Exercise prompt:
Please give every entry again, exactly as it reads.

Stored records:
Start of Block

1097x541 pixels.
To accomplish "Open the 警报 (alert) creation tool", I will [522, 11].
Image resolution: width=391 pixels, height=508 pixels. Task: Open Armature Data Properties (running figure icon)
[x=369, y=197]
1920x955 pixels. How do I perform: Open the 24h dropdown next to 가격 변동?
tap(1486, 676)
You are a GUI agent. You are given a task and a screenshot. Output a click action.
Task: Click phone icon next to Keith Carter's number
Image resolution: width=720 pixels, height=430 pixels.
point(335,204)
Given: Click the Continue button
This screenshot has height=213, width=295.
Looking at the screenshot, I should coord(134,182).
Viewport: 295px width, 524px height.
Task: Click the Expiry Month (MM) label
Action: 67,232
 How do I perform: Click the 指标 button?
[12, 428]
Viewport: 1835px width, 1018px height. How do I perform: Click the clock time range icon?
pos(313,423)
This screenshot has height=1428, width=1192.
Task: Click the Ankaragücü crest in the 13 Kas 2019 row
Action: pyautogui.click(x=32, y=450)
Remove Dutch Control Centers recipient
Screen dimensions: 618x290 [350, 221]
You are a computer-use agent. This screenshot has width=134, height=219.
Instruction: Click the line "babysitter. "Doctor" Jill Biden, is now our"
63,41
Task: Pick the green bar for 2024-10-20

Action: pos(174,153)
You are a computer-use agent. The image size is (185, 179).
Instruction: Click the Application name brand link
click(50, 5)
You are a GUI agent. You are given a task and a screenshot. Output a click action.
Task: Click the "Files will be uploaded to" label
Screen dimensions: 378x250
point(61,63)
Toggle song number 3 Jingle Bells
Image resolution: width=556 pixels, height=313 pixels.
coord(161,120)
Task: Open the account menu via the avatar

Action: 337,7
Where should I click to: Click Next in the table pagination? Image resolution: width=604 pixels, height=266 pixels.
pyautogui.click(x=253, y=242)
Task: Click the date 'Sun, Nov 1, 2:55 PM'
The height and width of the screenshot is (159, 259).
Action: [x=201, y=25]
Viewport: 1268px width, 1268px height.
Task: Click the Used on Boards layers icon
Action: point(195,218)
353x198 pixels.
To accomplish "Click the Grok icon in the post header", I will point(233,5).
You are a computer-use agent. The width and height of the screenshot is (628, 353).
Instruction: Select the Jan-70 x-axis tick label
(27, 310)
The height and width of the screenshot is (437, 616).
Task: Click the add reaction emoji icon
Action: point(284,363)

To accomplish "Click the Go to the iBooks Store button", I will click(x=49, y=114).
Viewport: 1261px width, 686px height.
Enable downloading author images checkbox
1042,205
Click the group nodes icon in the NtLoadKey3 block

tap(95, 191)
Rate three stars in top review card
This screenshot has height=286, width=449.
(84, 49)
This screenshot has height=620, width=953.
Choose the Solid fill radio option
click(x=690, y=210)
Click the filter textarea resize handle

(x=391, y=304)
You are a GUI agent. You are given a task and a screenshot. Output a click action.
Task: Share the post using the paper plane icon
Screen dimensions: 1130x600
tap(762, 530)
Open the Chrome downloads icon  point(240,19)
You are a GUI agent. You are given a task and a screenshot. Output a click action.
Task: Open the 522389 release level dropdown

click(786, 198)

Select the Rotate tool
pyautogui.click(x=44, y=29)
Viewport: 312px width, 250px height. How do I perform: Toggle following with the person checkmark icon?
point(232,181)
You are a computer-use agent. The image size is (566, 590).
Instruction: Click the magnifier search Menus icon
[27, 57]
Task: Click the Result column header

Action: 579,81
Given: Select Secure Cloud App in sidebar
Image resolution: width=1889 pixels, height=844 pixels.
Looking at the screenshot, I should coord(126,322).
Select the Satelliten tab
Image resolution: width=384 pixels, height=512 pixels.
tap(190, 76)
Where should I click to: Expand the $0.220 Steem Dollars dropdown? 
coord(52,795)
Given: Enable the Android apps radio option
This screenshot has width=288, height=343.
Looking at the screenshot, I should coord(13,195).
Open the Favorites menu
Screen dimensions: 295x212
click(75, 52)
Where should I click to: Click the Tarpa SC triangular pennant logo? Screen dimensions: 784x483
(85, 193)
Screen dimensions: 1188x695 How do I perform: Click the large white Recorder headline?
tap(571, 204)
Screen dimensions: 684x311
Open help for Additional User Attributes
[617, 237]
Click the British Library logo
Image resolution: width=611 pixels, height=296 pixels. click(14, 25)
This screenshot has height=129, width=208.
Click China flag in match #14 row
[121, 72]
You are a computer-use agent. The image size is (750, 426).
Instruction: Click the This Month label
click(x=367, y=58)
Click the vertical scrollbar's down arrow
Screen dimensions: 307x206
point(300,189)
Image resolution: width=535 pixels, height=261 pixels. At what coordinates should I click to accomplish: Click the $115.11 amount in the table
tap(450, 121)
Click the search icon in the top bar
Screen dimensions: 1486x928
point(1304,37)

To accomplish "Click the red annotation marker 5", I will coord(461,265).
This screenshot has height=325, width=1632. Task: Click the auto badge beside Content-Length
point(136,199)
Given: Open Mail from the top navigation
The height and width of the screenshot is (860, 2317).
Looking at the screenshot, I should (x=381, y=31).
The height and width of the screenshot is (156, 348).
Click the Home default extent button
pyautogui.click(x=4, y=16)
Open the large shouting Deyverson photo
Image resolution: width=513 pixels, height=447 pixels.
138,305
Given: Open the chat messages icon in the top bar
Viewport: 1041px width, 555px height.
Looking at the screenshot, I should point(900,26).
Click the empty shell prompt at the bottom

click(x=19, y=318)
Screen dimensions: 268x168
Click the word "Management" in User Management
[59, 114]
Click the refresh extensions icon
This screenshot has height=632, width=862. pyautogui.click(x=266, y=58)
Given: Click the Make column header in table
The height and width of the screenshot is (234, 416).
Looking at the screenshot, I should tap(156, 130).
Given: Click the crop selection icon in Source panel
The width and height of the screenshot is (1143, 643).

End of Block

Task response:
1097x541 pixels.
To accomplish "Open the 警报 (alert) creation tool", I will [522, 11].
Image resolution: width=391 pixels, height=508 pixels. Task: Open Armature Data Properties (running figure icon)
[x=369, y=197]
1920x955 pixels. How do I perform: Open the 24h dropdown next to 가격 변동?
tap(1486, 676)
You are a GUI agent. You are given a task and a screenshot. Output a click action.
Task: Click phone icon next to Keith Carter's number
Image resolution: width=720 pixels, height=430 pixels.
point(335,204)
Given: Click the Continue button
This screenshot has height=213, width=295.
Looking at the screenshot, I should coord(134,182).
Viewport: 295px width, 524px height.
Task: Click the Expiry Month (MM) label
Action: 67,232
 How do I perform: Click the 指标 button?
[12, 428]
Viewport: 1835px width, 1018px height. How do I perform: Click the clock time range icon?
pos(313,423)
This screenshot has height=1428, width=1192.
Task: Click the Ankaragücü crest in the 13 Kas 2019 row
Action: pyautogui.click(x=32, y=450)
Remove Dutch Control Centers recipient
Screen dimensions: 618x290 [350, 221]
You are a computer-use agent. This screenshot has width=134, height=219.
Instruction: Click the line "babysitter. "Doctor" Jill Biden, is now our"
63,41
Task: Pick the green bar for 2024-10-20

Action: pos(174,153)
You are a computer-use agent. The image size is (185, 179).
Instruction: Click the Application name brand link
click(50, 5)
You are a GUI agent. You are given a task and a screenshot. Output a click action.
Task: Click the "Files will be uploaded to" label
Screen dimensions: 378x250
point(61,63)
Toggle song number 3 Jingle Bells
Image resolution: width=556 pixels, height=313 pixels.
coord(161,120)
Task: Open the account menu via the avatar

Action: 337,7
Where should I click to: Click Next in the table pagination? Image resolution: width=604 pixels, height=266 pixels.
pyautogui.click(x=253, y=242)
Task: Click the date 'Sun, Nov 1, 2:55 PM'
The height and width of the screenshot is (159, 259).
Action: [x=201, y=25]
Viewport: 1268px width, 1268px height.
Task: Click the Used on Boards layers icon
Action: point(195,218)
353x198 pixels.
To accomplish "Click the Grok icon in the post header", I will point(233,5).
You are a computer-use agent. The width and height of the screenshot is (628, 353).
Instruction: Select the Jan-70 x-axis tick label
(27, 310)
The height and width of the screenshot is (437, 616).
Task: Click the add reaction emoji icon
Action: point(284,363)

To accomplish "Click the Go to the iBooks Store button", I will click(x=49, y=114).
Viewport: 1261px width, 686px height.
Enable downloading author images checkbox
1042,205
Click the group nodes icon in the NtLoadKey3 block

tap(95, 191)
Rate three stars in top review card
This screenshot has height=286, width=449.
(84, 49)
This screenshot has height=620, width=953.
Choose the Solid fill radio option
click(x=690, y=210)
Click the filter textarea resize handle

(x=391, y=304)
You are a GUI agent. You are given a task and a screenshot. Output a click action.
Task: Share the post using the paper plane icon
Screen dimensions: 1130x600
tap(762, 530)
Open the Chrome downloads icon  point(240,19)
You are a GUI agent. You are given a task and a screenshot. Output a click action.
Task: Open the 522389 release level dropdown

click(786, 198)

Select the Rotate tool
pyautogui.click(x=44, y=29)
Viewport: 312px width, 250px height. How do I perform: Toggle following with the person checkmark icon?
point(232,181)
You are a computer-use agent. The image size is (566, 590).
Instruction: Click the magnifier search Menus icon
[27, 57]
Task: Click the Result column header

Action: 579,81
Given: Select Secure Cloud App in sidebar
Image resolution: width=1889 pixels, height=844 pixels.
Looking at the screenshot, I should coord(126,322).
Select the Satelliten tab
Image resolution: width=384 pixels, height=512 pixels.
tap(190, 76)
Where should I click to: Expand the $0.220 Steem Dollars dropdown? 
coord(52,795)
Given: Enable the Android apps radio option
This screenshot has width=288, height=343.
Looking at the screenshot, I should coord(13,195).
Open the Favorites menu
Screen dimensions: 295x212
click(75, 52)
Where should I click to: Click the Tarpa SC triangular pennant logo? Screen dimensions: 784x483
(85, 193)
Screen dimensions: 1188x695 How do I perform: Click the large white Recorder headline?
tap(571, 204)
Screen dimensions: 684x311
Open help for Additional User Attributes
[617, 237]
Click the British Library logo
Image resolution: width=611 pixels, height=296 pixels. click(14, 25)
This screenshot has height=129, width=208.
Click China flag in match #14 row
[121, 72]
You are a computer-use agent. The image size is (750, 426).
Instruction: Click the This Month label
click(x=367, y=58)
Click the vertical scrollbar's down arrow
Screen dimensions: 307x206
point(300,189)
Image resolution: width=535 pixels, height=261 pixels. At what coordinates should I click to accomplish: Click the $115.11 amount in the table
tap(450, 121)
Click the search icon in the top bar
Screen dimensions: 1486x928
point(1304,37)

To accomplish "Click the red annotation marker 5", I will coord(461,265).
This screenshot has height=325, width=1632. Task: Click the auto badge beside Content-Length
point(136,199)
Given: Open Mail from the top navigation
The height and width of the screenshot is (860, 2317).
Looking at the screenshot, I should (x=381, y=31).
The height and width of the screenshot is (156, 348).
Click the Home default extent button
pyautogui.click(x=4, y=16)
Open the large shouting Deyverson photo
Image resolution: width=513 pixels, height=447 pixels.
138,305
Given: Open the chat messages icon in the top bar
Viewport: 1041px width, 555px height.
Looking at the screenshot, I should point(900,26).
Click the empty shell prompt at the bottom

click(x=19, y=318)
Screen dimensions: 268x168
Click the word "Management" in User Management
[59, 114]
Click the refresh extensions icon
This screenshot has height=632, width=862. pyautogui.click(x=266, y=58)
Given: Click the Make column header in table
The height and width of the screenshot is (234, 416).
Looking at the screenshot, I should tap(156, 130).
Given: Click the crop selection icon in Source panel
The width and height of the screenshot is (1143, 643).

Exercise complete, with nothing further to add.